Contribute to this guide

guideSchema

This article assumes that you have already read the “Schema” section of the introduction to the editing engine architecture.

# Quick recap

The editor’s schema is available in the editor.model.schema property. It defines allowed model structures (how model elements can be nested), allowed attributes (of both elements and text nodes), and other characteristics (inline vs. block, atomicity in regards of external actions). This information is later used by editing features and the editing engine to decide how to process the model, where to enable features, etc.

Schema rules can be defined by using the Schema#register() or the Schema#extend() methods. The former can be used only once for a given item name which ensures that only a single editing feature can introduce this item. Similarly, extend() can only be used for defined items.

Elements and attributes are checked by features separately by using the Schema#checkChild() and the Schema#checkAttribute() methods.

# Defining allowed structures

When a feature introduces a model element, it should register it in the schema. Besides defining that such an element may exist in the model, the feature also needs to define where this element can be placed:

schema.register( 'myElement', {
    allowIn: '$root'
} );

This lets the schema know that <myElement> can be a child of <$root>. The $root element is one of the generic nodes defined by the editing framework. By default, the editor names the main root element a <$root>, so the above definition allows <myElement> in the main editor element.

In other words, this would be correct:

<$root>
    <myElement></myElement>
</$root>

While this would be incorrect:

<$root>
    <foo>
        <myElement></myElement>
    </foo>
</$root>

# Defining additional semantics

In addition to setting allowed structures, the schema can also define additional traits of model elements. By using the is* properties, a feature author may declare how a certain element should be treated by other features and by the engine.

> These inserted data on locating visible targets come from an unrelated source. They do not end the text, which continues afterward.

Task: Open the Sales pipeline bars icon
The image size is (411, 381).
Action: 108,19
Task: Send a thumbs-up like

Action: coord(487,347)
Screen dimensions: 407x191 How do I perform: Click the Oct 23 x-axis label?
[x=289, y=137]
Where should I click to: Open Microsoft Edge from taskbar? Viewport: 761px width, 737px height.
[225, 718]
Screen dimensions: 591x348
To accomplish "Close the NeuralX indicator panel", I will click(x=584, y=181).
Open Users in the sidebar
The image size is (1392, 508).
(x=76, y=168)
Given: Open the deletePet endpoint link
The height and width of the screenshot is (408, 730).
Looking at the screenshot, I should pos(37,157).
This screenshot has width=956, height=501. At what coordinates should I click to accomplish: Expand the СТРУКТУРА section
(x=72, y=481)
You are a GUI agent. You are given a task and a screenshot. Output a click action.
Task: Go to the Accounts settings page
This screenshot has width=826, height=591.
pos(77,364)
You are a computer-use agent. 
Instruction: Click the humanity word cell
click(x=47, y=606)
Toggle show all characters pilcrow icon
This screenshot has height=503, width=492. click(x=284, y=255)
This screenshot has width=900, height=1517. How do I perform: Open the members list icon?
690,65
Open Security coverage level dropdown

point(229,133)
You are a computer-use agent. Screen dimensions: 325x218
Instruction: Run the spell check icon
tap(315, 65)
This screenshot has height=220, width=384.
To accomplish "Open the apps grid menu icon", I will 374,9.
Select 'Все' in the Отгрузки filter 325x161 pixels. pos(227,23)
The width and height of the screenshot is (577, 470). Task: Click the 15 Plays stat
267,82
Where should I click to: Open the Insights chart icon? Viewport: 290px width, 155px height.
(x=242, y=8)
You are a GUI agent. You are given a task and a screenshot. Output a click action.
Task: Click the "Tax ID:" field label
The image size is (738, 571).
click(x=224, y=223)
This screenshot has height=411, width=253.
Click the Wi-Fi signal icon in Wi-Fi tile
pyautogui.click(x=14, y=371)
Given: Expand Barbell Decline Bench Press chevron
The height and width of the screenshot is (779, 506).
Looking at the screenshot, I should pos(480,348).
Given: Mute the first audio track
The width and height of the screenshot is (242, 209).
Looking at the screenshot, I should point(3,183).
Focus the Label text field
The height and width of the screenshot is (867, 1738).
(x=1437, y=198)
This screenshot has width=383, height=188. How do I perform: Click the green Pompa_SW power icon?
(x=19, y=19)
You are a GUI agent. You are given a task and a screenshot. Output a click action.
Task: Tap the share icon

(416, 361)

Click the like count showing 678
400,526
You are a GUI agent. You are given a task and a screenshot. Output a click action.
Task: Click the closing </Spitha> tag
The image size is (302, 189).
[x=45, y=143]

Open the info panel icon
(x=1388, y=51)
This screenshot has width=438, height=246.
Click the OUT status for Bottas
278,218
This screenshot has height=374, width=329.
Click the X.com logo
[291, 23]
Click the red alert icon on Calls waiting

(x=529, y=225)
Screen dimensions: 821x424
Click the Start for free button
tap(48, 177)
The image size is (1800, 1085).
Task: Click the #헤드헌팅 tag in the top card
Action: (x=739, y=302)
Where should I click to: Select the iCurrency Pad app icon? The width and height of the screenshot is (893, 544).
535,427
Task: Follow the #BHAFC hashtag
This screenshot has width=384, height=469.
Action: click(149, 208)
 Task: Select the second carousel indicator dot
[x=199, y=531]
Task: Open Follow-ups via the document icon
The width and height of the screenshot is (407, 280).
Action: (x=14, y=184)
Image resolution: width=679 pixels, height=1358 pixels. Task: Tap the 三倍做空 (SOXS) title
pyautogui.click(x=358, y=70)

Here is a table listing various model elements and their properties registered in the schema:

Schema entry Properties in the definition
isBlock isLimit isObject isInline isSelectable isContent
$block true false false false false false
$clipboardHolder false true false false false false
$marker false false false false false false
$root false true false false false false
$text false false false true false true
blockQuote false false false false false false
caption false true false false false false
codeBlock true false false false false false
heading1 true false false false false false
heading2 true false false false false false
heading3 true false false false false false
horizontalLine false true[1] true false true[2] true[3]
image true true[1] true false true[2] true[3]
listItem true false false false false false
media true true[1] true false true[2] true[3]
pageBreak false true[1] true false true[2] true[3]
paragraph true false false false false false
softBreak false false false true false false
table true true[1] true false true[2] true[3]
tableRow false true false false false false
tableCell false true false false true false

# Limit elements

Consider a feature like an image caption. The caption text area should construct a boundary to some internal actions:

  • A selection that starts inside should not end outside.
  • Pressing Backspace or Delete should not delete the area. Pressing Enter should not split the area.

It should also act as a boundary for external actions. This is mostly enforced by a selection post-fixer that ensures that a selection that starts outside, should not end inside. It means that most actions will either apply to the “outside” of such an element or to the content inside it.

Taken these characteristics, the image caption should be defined as a limit element by using the isLimit property.

schema.register( 'myCaption', {
    isLimit: true
} );

The engine and various features then check it via Schema#isLimit() and can act accordingly.

“Limit element” does not mean “editable element”. The concept of “editability” is reserved for the view and expressed by the EditableElement class.

# Object elements

For an image caption like in the example above it does not make much sense to select the caption box, then copy or drag it somewhere else.

A caption without the image it describes makes little sense. The image, however, is more self-sufficient. Most likely users should be able to select the entire image (with all its internals), then copy or move it around. The isObject property should be used to mark such behavior.

schema.register( 'myImage', {
    isObject: true
} );

The Schema#isObject() can later be used to check this property.

Every object is automatically also:

# Block elements

Generally speaking, content is usually made out of blocks like paragraphs, list items, images, headings, etc. All these elements should be marked as blocks by using isBlock.

It is important to remember that a block should not allow another block inside. Container elements like <blockQuote>, which can contain other block elements, should not be marked as blocks.

There is also the $block generic item which has isBlock set to true. Most block type items will inherit from $block (through inheritAllFrom).

# Inline elements

In the editor, all HTML formatting elements such as <strong> or <code> are represented by text attributes. Therefore, inline model elements are not supposed to be used for these scenarios.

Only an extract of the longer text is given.